Features
Published: 2011/11/23
The Brent Mydland Years: An Appreciation of the Grateful Dead in the 1980’s

Though Garcia’s ballooning weight and sickly pallor in the early and mid-’80s were cause for concern among some Heads, there were many excellent shows coast to coast, and musically the group was still willing to take chances. In 1983, the popular triumvirate of “Help on the Way,” “Slipknot” and “Franklin’s Tower” returned to the repertoire. “Dancing in the Streets” came back in its old, non-disco arrangement. Brent and Phil became singing partners on several fine tunes, including “Gimme Some Lovin’,” “Keep On Growing” and Brent’s own “Tons of Steel.” Other new songs from the band ranged from Hunter and Garcia’s anthemic “Touch of Grey” to Weir and Barlow’s potent polemic, “Throwing Stones.” “Hell in a Bucket” was a powerhouse rocker sung by Weir, while Garcia’s “West L.A. Fadeaway” was a slinky, slightly nasty blues. “St. Stephen” and “Dark Star” made brief cameos in ’83 and ’84, respectively, while songs such “The Wheel,” “Crazy Fingers,” “Comes a Time” and others breathed with new life in their Brent-era revivals.
Garcia’s near-death from a diabetes-induced coma in the summer of 1986 nearly stopped the ever-accelerating juggernaut for good, but rather than causing the group to lose some momentum from what had been a straight upward climb in popularity during the first half of the decade, the brief forced hiatus, and then Garcia’s return in December of ’86, only increased the public’s interest in and affection for the Dead.
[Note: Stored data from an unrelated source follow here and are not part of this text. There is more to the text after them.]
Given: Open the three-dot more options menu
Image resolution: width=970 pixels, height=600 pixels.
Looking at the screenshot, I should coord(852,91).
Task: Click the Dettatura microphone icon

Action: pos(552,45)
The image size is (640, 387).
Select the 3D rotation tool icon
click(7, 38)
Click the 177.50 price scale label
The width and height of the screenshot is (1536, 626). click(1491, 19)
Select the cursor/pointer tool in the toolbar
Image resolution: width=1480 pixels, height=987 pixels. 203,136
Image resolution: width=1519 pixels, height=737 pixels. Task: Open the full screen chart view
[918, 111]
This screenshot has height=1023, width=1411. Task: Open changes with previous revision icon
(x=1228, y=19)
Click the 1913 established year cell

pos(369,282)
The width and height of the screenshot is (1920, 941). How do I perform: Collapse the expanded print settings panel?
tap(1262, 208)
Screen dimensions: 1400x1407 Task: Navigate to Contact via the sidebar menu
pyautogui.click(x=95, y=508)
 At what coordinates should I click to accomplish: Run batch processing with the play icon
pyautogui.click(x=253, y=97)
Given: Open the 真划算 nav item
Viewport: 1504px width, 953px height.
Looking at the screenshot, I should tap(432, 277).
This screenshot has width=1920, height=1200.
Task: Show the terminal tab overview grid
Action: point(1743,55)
By the middle of 1987, the group had finally finished their first studio album of the ’80s, In the Dark, which hit the Top Ten and yielded the group’s first bona fide hit single, “Touch of Grey.” The clever video for that song, with skeletons performing onstage, went into heavy rotation on MTV for a spell, and a long-form live-and-conceptual video directed by Garcia and Len Dell’ Amico called So Far also became a best seller. A tour of stadiums featuring The Dead and Bob Dylan (who were backed by the Dead) that summer was extremely successful, and the momentum of ’87 led to even bigger tours the next couple of years. And whereas ’87 was really the “comeback” year, ’88-’90 were the peak of the Brent years, with the band playing with tremendous energy and imagination, regularly dusting off old classics and introducing a number of well-received new songs, as well, including Garcia’s “Foolish Heart,” “Built to Last” and “Standing on the Moon,” Brent’s “Just a Little Light,” “Blow Away” and his cover of “Hey Pocky Way” and Weir’s “Picasso Moon” and the powerful but controversial “Victim or the Crime.” The introduction of MIDI technology, which allowed the musicians to limitlessly expand the timbral possibilities of their instruments—letting say, Garcia’s axe sound like pan pipes or a bassoon or a breathy choral voice, or Brent’s keyboard to ape a fiddle or marimba—also took their music to some fascinating new spaces.
A few days after the end of the band’s early summer tour in 1990, Brent Mydland died of an accidental overdose in his Contra Costa county (Calif.) home, abruptly shutting the door on an 11-plus-year period of relative stability and unparalleled growth for the Dead. A mere two months later, the Dead would be back on the road with Vince Welnick and Bruce Hornsby filling the keyboard slot together and taking the Dead’s music in some other new directions. But there is no question that Brent’s death was, as Garcia put it, “crushing,” and that it was the end of a special time in the Dead’s history. There would be a number of fine shows and tours in the early ’90s—and thousands of new fans would find and embrace the Dead in the Vince era—but for many Heads a certain spark went out with Brent’s passing. With Garcia’s precipitous decline during 1994 and ’95, the ’80s looked more and more like Glory Days past, receding in the rearview mirror on the ol’ tourmobile. The ’80s felt like a time when Deadheads ruled the land, and the scene was truly, as the song “Might As Well” said, “one long party from front to end.”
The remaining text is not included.